Das Gericht stützt sich bei seinem Beschluss auf zwei Expertisen: ein psychiatrisches Gutachten von Elmar Habermeyer und eine Stellungnahme der Fachkommission des Ostschweizer Strafvollzugs­konkordats. Der Gutachter diagnostiziert beim Zuhälter eine dissoziale Persönlichkeits­störung mit psychopathischen Merkmalen. Er übernehme keine Verantwortung, zeichne sich durch einen Empathie­mangel aus, tendiere zu Bagatellisierung und Externalisierung. Aktuell, so Habermeyer, bestehe keine hohe Wahrscheinlichkeit dafür, dass sich der Mann in Freiheit wohlverhalten werde. Vielmehr sei damit zu rechnen, dass er seine früheren Aktivitäten im kriminellen Milieu wieder aufnehme, nicht zuletzt, um sich seinen Lebensunterhalt zu finanzieren.

Gleich pessimistisch fällt die Stellungnahme der Fach­kommission aus. Sie hält fest, dass der Rom früh mit dem Delinquieren begonnen habe, zusammen mit anderen Familien­mitgliedern, und dass die Kriminalität als ein eingeschliffenes Verhaltens­muster bezeichnet werden müsse. Gezweifelt wird allenthalben auch an der Reue und Einsicht des Verurteilten. Nur ein knappes Jahr lang hat er Zahlungen an die Opferhilfe geleistet – zwanzig Franken pro Monat – und diese dann wieder eingestellt.

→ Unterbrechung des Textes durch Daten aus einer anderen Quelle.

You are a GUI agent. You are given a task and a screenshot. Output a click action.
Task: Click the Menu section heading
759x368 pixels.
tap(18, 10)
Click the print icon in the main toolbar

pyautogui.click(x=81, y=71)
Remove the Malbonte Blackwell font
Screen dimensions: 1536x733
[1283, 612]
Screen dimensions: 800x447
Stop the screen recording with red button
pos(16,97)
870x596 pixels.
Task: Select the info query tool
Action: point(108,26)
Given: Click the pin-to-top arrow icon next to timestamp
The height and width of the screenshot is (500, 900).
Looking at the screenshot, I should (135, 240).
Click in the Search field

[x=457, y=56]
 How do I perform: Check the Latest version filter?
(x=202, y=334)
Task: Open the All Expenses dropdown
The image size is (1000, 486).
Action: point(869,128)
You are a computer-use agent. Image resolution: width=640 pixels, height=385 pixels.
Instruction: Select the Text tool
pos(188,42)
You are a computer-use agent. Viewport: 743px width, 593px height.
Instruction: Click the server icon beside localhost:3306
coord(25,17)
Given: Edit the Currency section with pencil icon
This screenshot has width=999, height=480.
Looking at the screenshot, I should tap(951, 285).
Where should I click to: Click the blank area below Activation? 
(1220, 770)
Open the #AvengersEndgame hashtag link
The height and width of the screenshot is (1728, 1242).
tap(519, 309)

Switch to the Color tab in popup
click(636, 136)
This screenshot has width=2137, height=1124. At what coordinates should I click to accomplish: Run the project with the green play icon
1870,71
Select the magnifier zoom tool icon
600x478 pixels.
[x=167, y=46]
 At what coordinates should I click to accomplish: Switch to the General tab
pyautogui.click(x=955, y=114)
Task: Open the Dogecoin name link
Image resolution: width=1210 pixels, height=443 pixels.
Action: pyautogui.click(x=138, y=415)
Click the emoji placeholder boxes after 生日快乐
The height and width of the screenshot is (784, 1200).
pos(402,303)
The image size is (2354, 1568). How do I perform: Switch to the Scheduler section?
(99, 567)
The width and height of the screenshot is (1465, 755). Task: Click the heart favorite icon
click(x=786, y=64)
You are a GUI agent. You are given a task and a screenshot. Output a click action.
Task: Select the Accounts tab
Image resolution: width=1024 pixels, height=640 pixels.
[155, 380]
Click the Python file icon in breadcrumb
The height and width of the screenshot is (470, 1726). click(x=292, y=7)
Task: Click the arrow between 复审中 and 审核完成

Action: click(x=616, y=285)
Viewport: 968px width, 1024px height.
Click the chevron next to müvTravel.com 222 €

Der amtliche Verteidiger, Johannes Helbling, versucht vergebens, die beiden Expertisen zu entkräften. Er betont, dass nicht eine zeitnahe Entlassung zur Diskussion stehe, sondern die Auslieferung nach Ungarn, wo der Mann eine mehrjährige Freiheits­strafe abzusitzen habe. Es werde wohl noch zehn Jahre dauern, bis er tatsächlich in die Freiheit komme, dann sei er ein alter Mann und nicht mehr rückfallgefährdet. Es seien seinem Mandanten noch ein paar Lebensjahre im Kreise der Familie zu gönnen.

In der ersten Prozessrunde unterliegt der Verteidiger mit seinem Antrag. Doch er wird den Beschluss des Bezirksgerichts an die nächste Instanz, ans Obergericht, ziehen. Das letzte Wort ist also noch nicht gesprochen, die Ereignisse rund um den Sihlquai-Strich werden die Gerichte weiterhin beschäftigen. So schnell wird man diese Episode nicht ad acta legen können. Auch wenn am Sihlquai seit sechs Jahren nichts, aber rein gar nichts mehr an die damaligen Zeiten erinnert.